(Required action):
Print, word for word, the opening line of the data below and every line after it through the line that contains "Given: Toggle Log scale on price axis", but not the pictures.

** Data records follows **

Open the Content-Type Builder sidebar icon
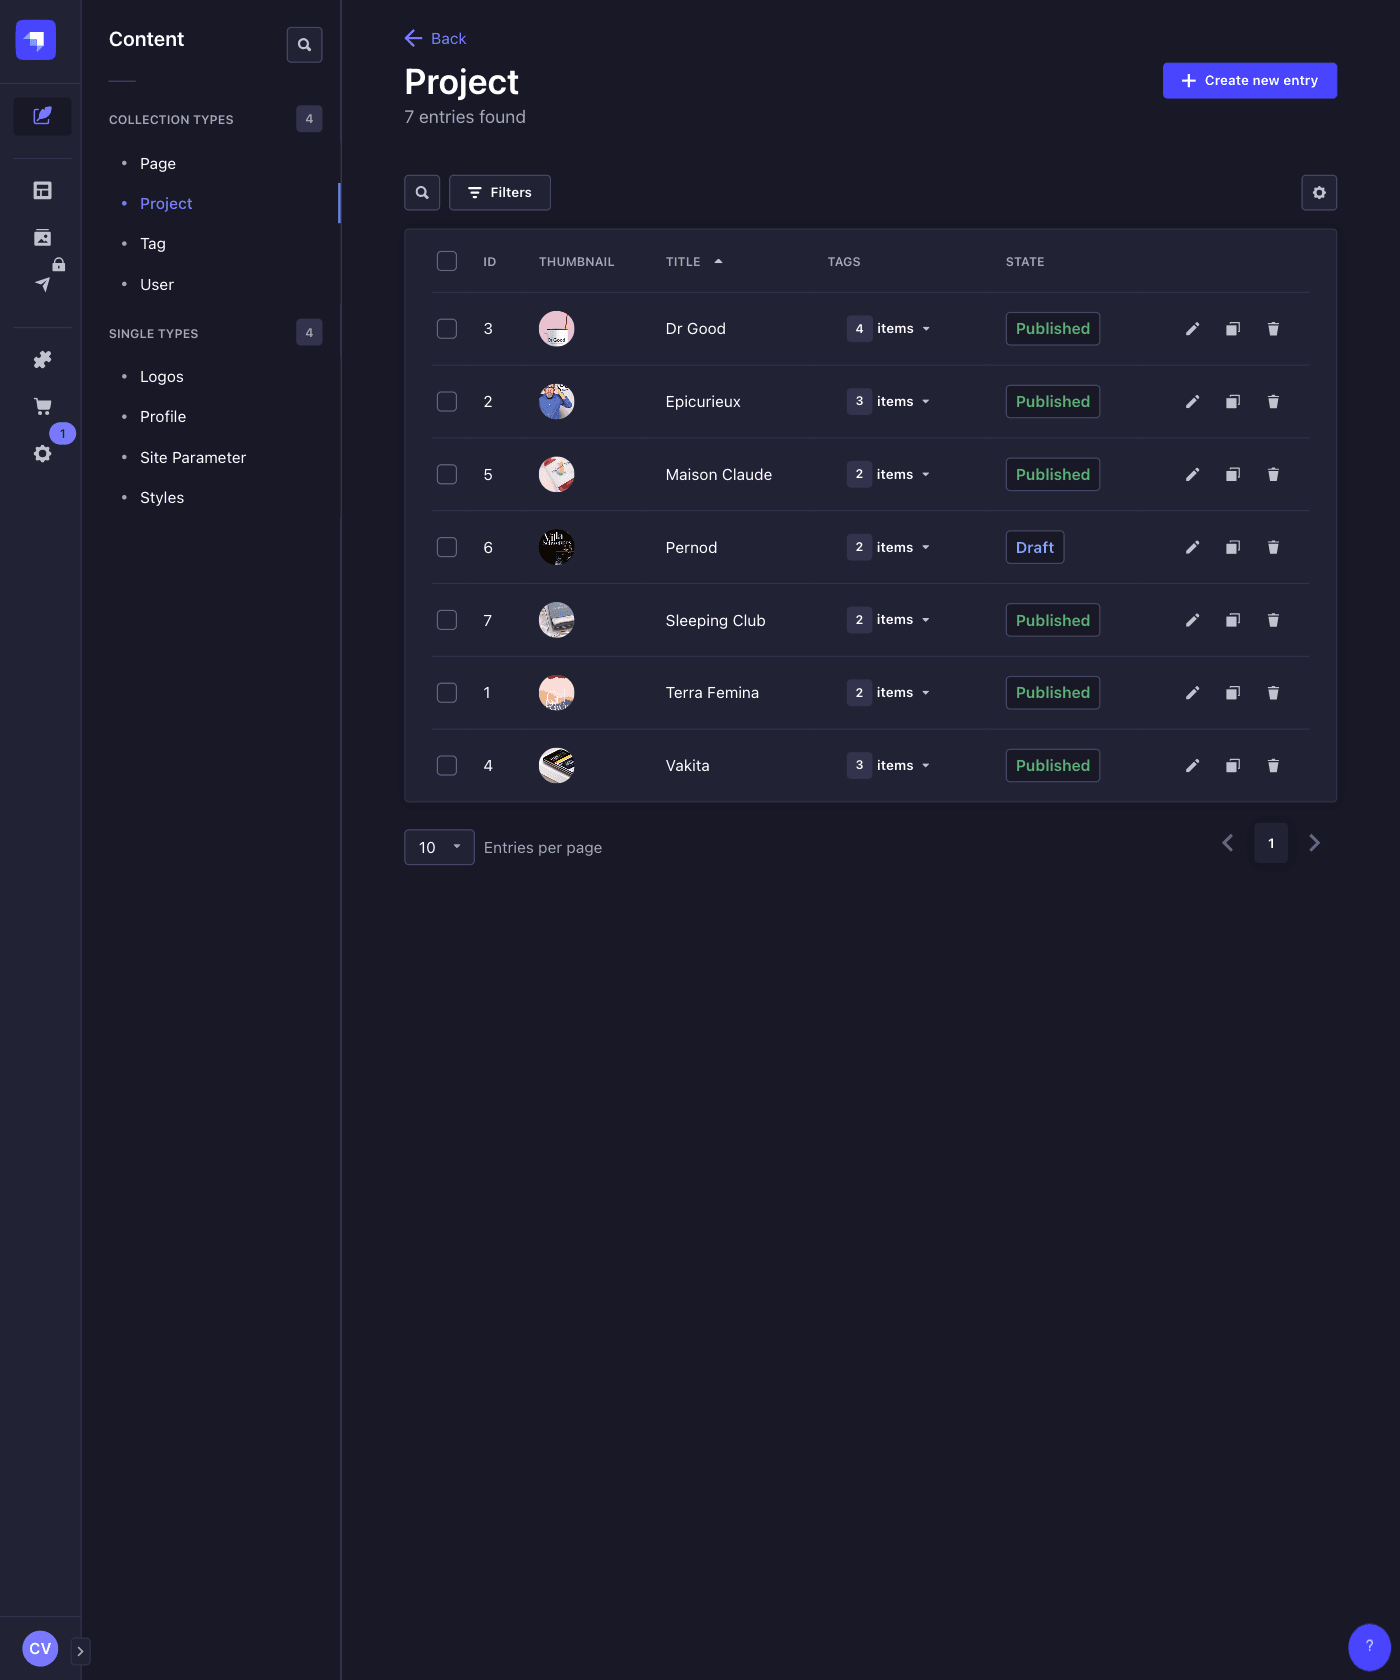1400x1680 pixels. 42,191
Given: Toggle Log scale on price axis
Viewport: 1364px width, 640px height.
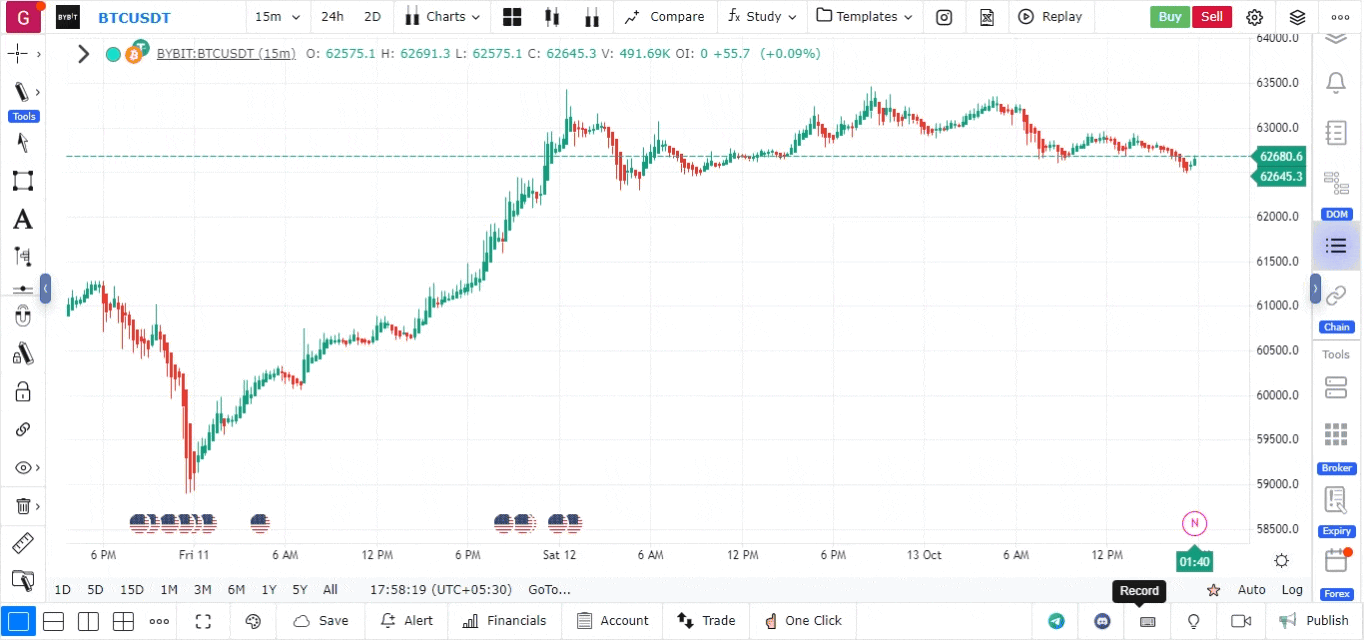Looking at the screenshot, I should pyautogui.click(x=1292, y=590).
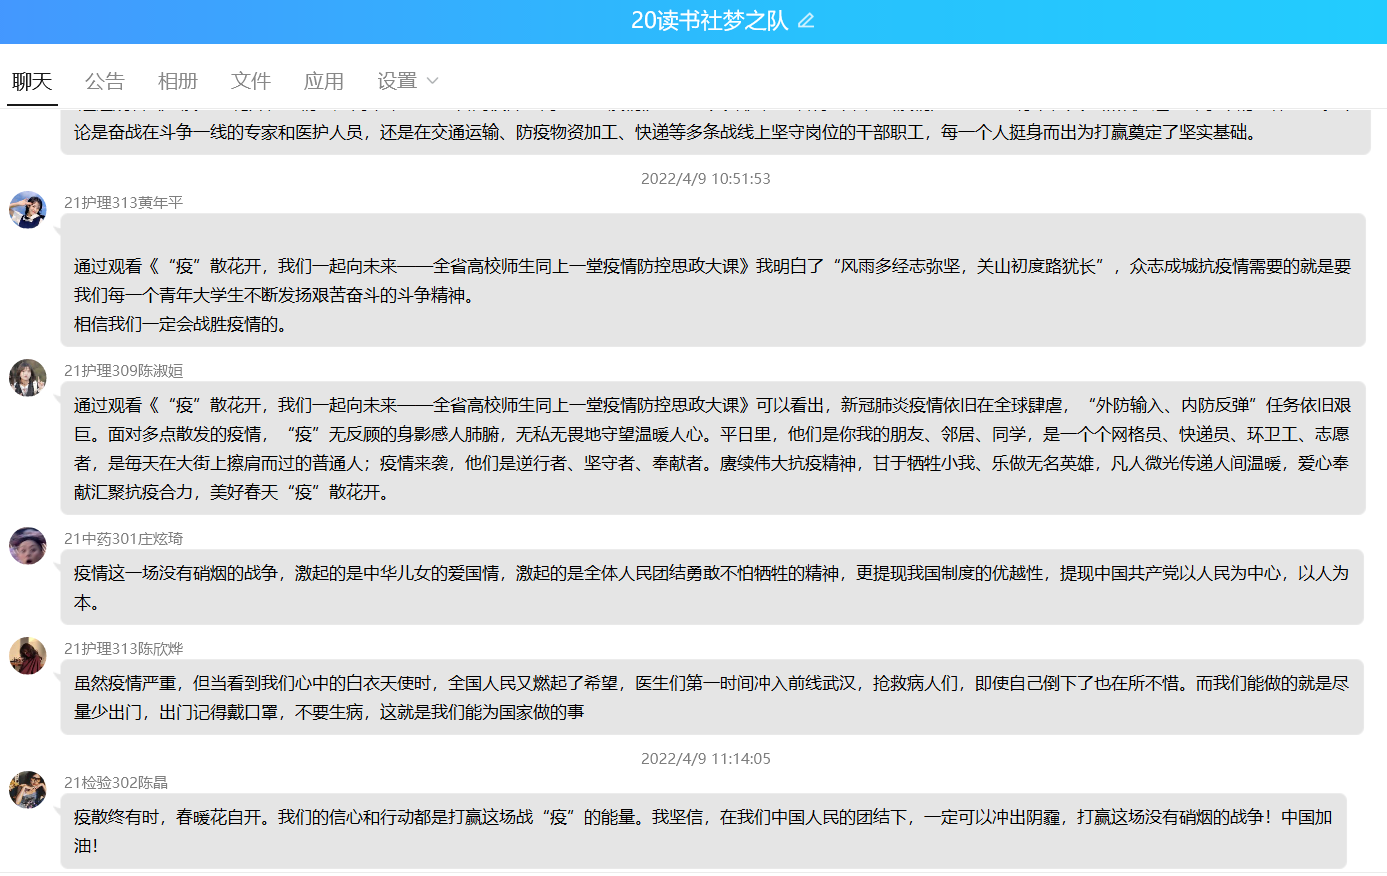The width and height of the screenshot is (1387, 876).
Task: Open the 相册 tab
Action: 178,81
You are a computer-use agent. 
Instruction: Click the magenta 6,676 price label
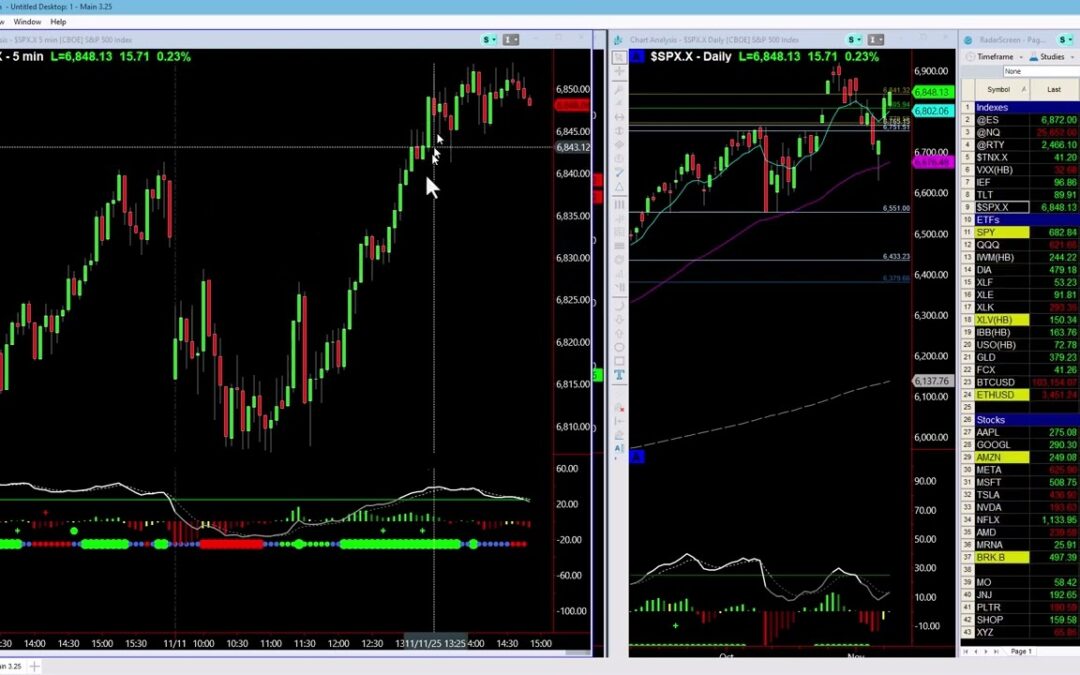pos(930,162)
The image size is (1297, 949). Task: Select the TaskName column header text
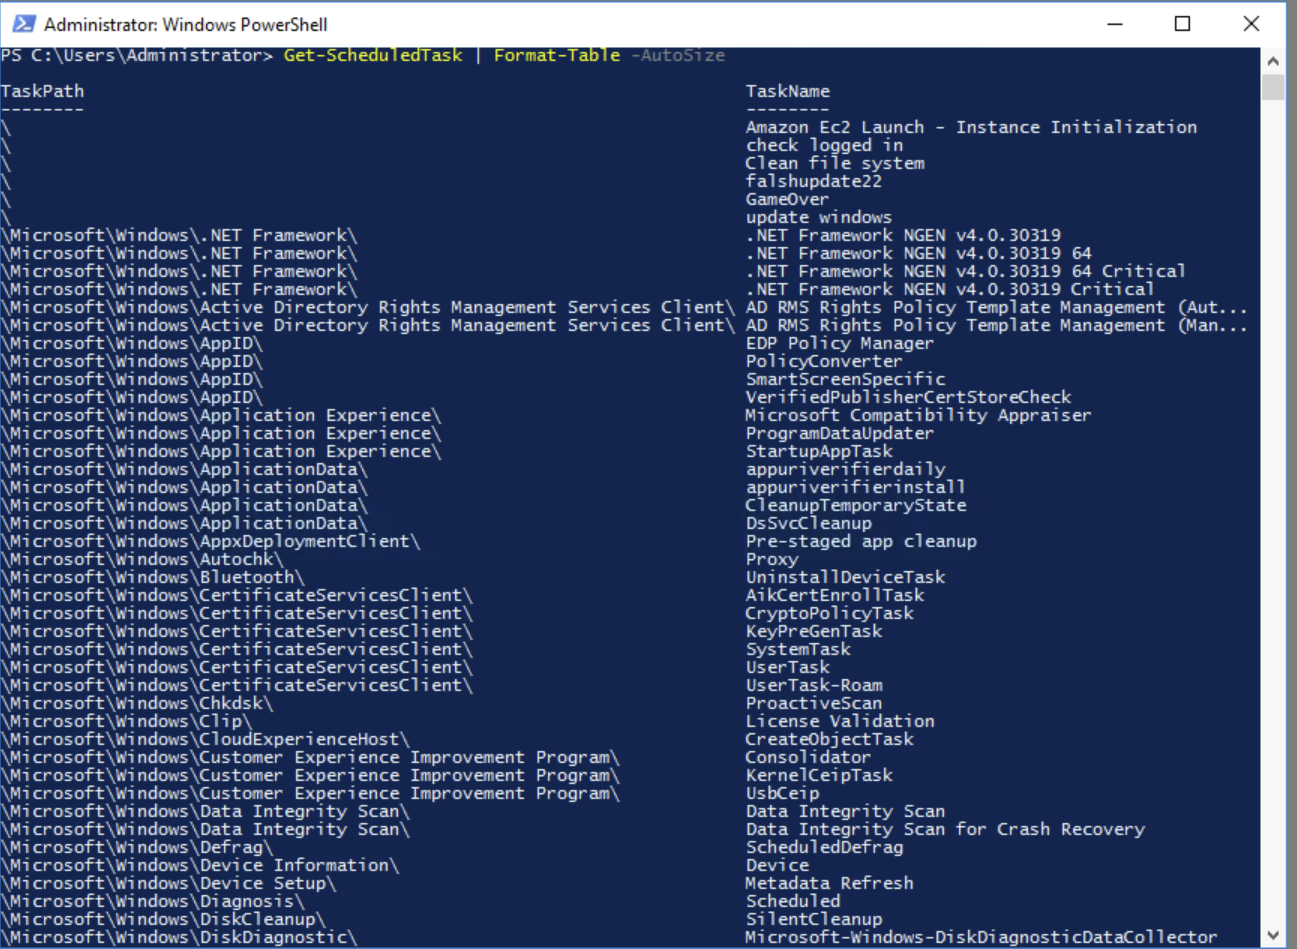click(788, 90)
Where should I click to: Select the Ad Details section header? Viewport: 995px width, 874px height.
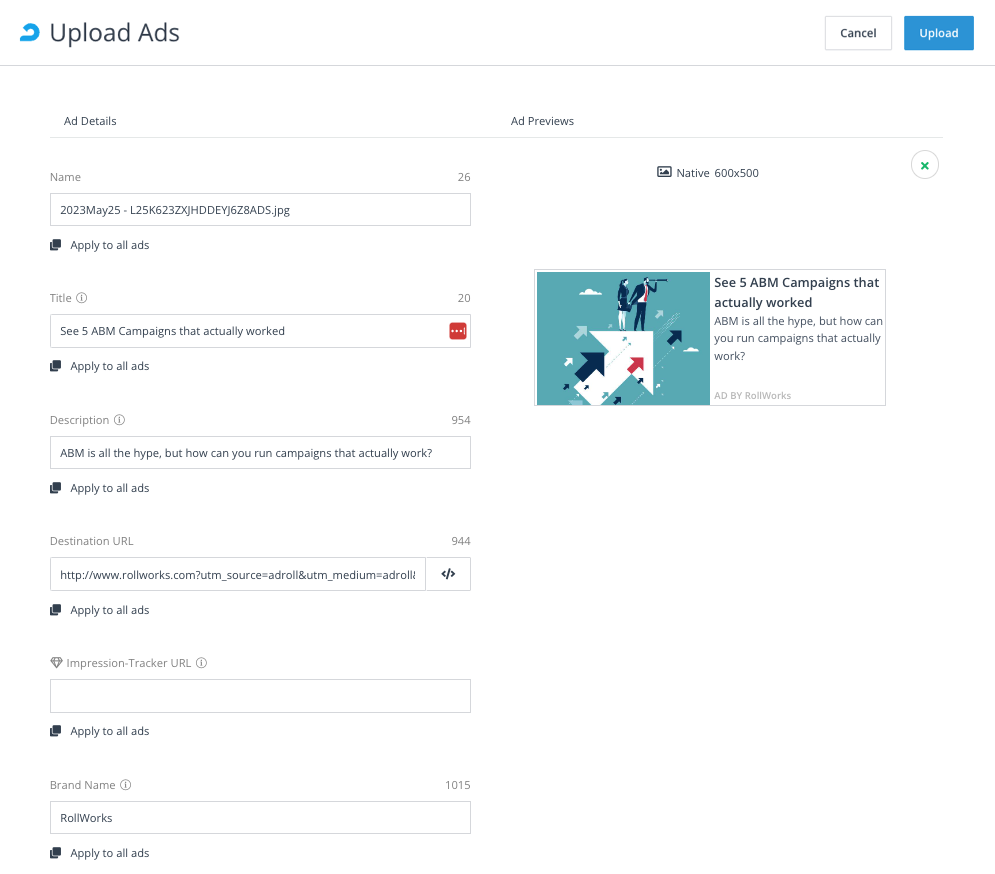90,120

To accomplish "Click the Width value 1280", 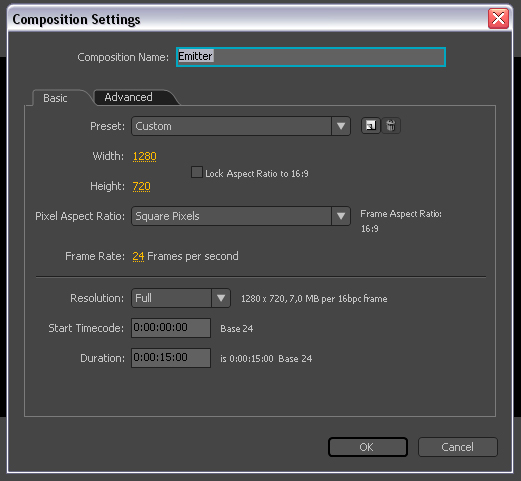I will pos(145,156).
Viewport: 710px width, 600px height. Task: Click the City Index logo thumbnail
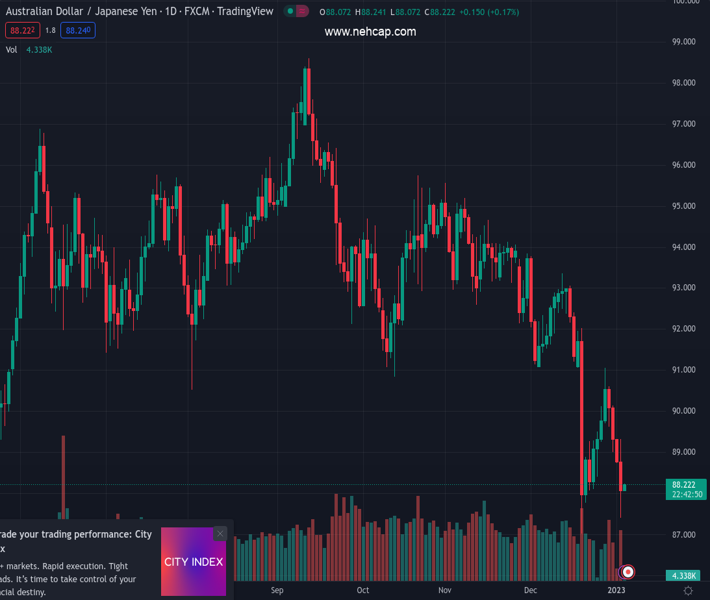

** End of Data records **

(Completed task):
Open the Content-Type Builder sidebar icon
1400x1680 pixels. 42,191
Given: Toggle Log scale on price axis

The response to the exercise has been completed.